Another interesting case occurs when the probabilities are not all equal. Say that the probability Alice is holding a blue shape is less than the probability that she is holding any other shape. In this scenario, by telling Bob that she is holding a blue shape, she has conveyed more information than in the original case where all probabilities are equal. What if she instead had said that she is holding a red shape? Whether she conveys more or less information depends on the relative probabilities of the blue and red shapes.

The above metaphor allows us to visualize information theory as encompassing two realms, the known and the unknown. Information is gained when the size of the known becomes larger, and/or the size of the unknown becomes smaller. Another paradigm that is helpful in understanding Information Theory defines information as "surprisal." If event X has a smaller probability than event Y, I should be more surprised if you told be that X had occurred. Hence, I would get more information in this case.

An instructive example of information theory in practice is its application to language. English, and any other language for that matter, has sets of constraints which must be met. There are dependencies and rules which govern how letters/symbols are put together to form words, sentences, and paragraphs. Therefore, written English has less information in the probabilistic sense than random a set of letters.

Given this definition of information as a decrease in uncertainty, Shannon devised an information-generating function h(p), which would, given a set of N independent states a1, ... aN and N corresponding possibilities p1, ... pN, determine how much information is generated. In his ground-breaking paper, The Mathematical Theory of Communication, he set out these five postulates for h(p).

h(p) is continuous for 0 <= p <= 1	Fairly intuitive that this should be so.
h(pi) = infinity if pi = 0	If an event with 0 probability occurred, I should be infinitely surprised.
h(pi) = 0 if pi = 1	No surprise if I win a sure bet.
h(pi) > h(pj) if pj > pi	A formal restatement of the above shape example.
h(pi) + h(pj) = h(pi*pj) if the two states si and sj are independent	Says that the information from independent symbols is linearly additive.

The last property, which is not immediately obvious, follows from the fact that the probability of two events occurring in concert is the product of their individual probabilities provided that the events are independent. It can thus be restated, "The information from event XY equals the information from event X plus the information from event Y."

It can be proved that the only function that satisfies that these five properties is

h(p) = - logb(p)

This is Shannon's most famous result. Although the logarithmic relation between information and probability had been conceived of before, Shannon was able to draw mind-boggling implications from this simple formula.

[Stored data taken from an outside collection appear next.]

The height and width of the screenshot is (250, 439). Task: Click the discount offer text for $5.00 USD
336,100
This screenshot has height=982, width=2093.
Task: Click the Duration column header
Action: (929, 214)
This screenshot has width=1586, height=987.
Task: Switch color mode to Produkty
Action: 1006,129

An immediate implication of the information-generating function is the formula for the average information per symbol in a set of symbols with a priori probabilities. This formula can be interpreted as sum of the information totals associated with every symbol, where each total weighted by the probability of the corresponding symbol.

H = p1*h(p1) + p2*h(p2) + p3h(p3) + ... pN-1*h(pN-1) pN*h(pN)

H is also called entropy. This formula can predict the efficiency limits on any binary code for the set of symbols it describes. In particular, it can predict the most efficient code for compressing the English language.